> _WHAT IS BEING ASKED_
In the material below, repeat the lines from the one with "Task: Open the Burp menu" to the one with "click(18, 331)" word for word, including both of those lines. Leave the pictures out of your answer.

> _DATA TO USE_
•••

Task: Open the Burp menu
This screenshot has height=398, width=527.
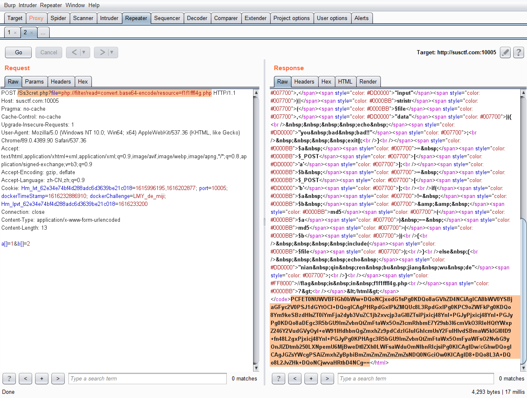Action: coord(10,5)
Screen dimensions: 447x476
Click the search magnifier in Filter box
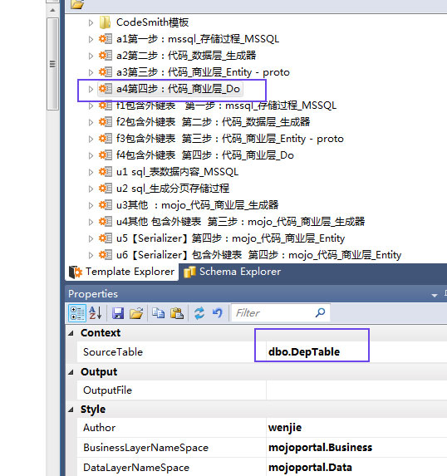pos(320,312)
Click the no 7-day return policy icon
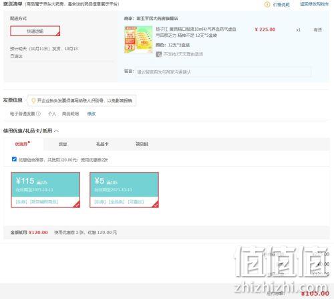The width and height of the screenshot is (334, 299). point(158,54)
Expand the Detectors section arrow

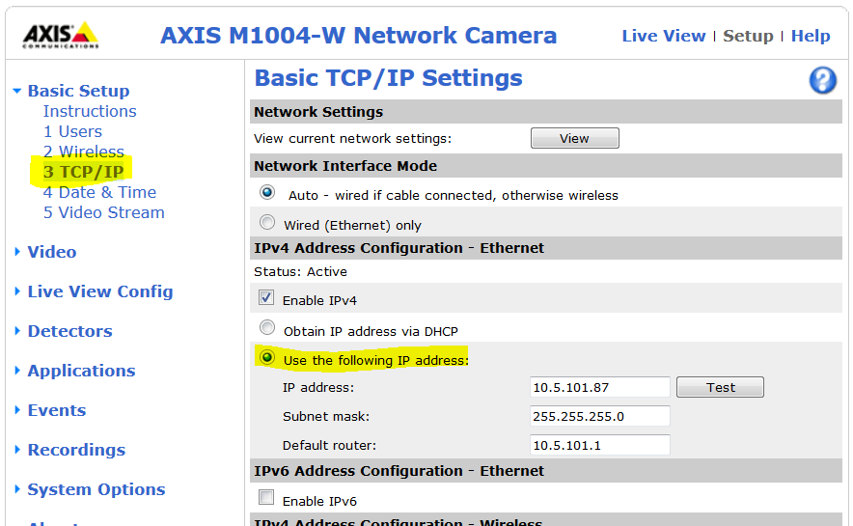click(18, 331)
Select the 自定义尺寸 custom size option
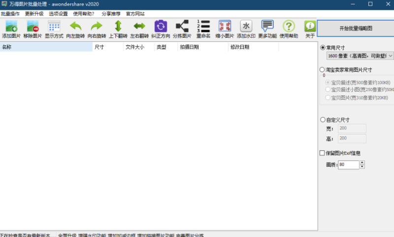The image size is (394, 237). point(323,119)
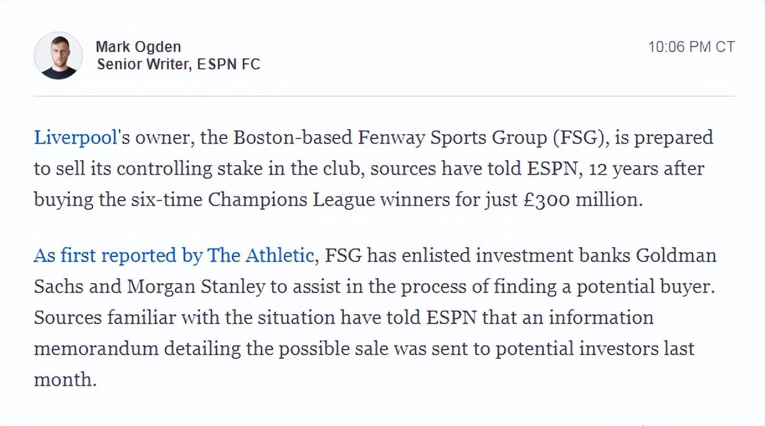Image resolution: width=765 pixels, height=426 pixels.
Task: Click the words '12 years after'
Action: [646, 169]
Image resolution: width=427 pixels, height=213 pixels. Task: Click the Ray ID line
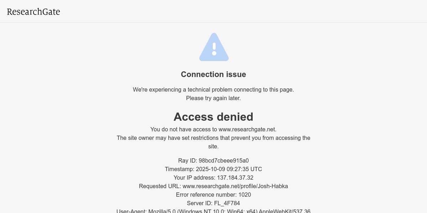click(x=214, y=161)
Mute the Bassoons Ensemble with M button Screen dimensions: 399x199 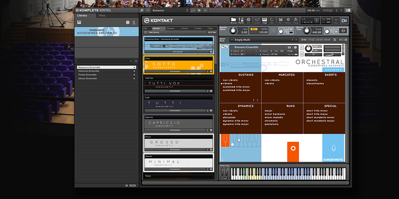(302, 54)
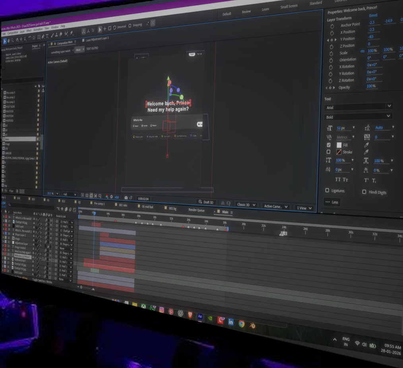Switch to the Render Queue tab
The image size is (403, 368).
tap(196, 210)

•••

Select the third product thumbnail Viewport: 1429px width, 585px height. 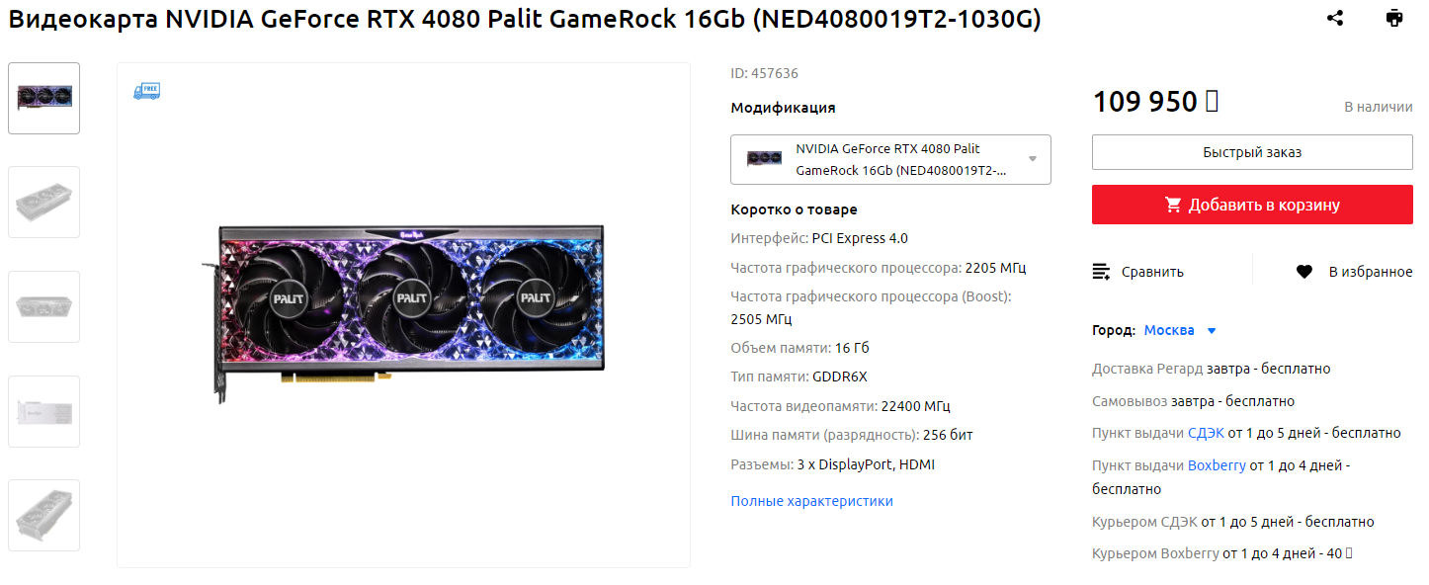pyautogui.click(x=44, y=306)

•••

> _RESULT OF THIS EXERCISE_
Task: Open the Burp menu
This screenshot has height=398, width=527.
Action: coord(10,5)
Screen dimensions: 447x476
Click the search magnifier in Filter box
pos(320,312)
Click the no 7-day return policy icon
The width and height of the screenshot is (334, 299). point(158,54)
Expand the Detectors section arrow

click(18, 331)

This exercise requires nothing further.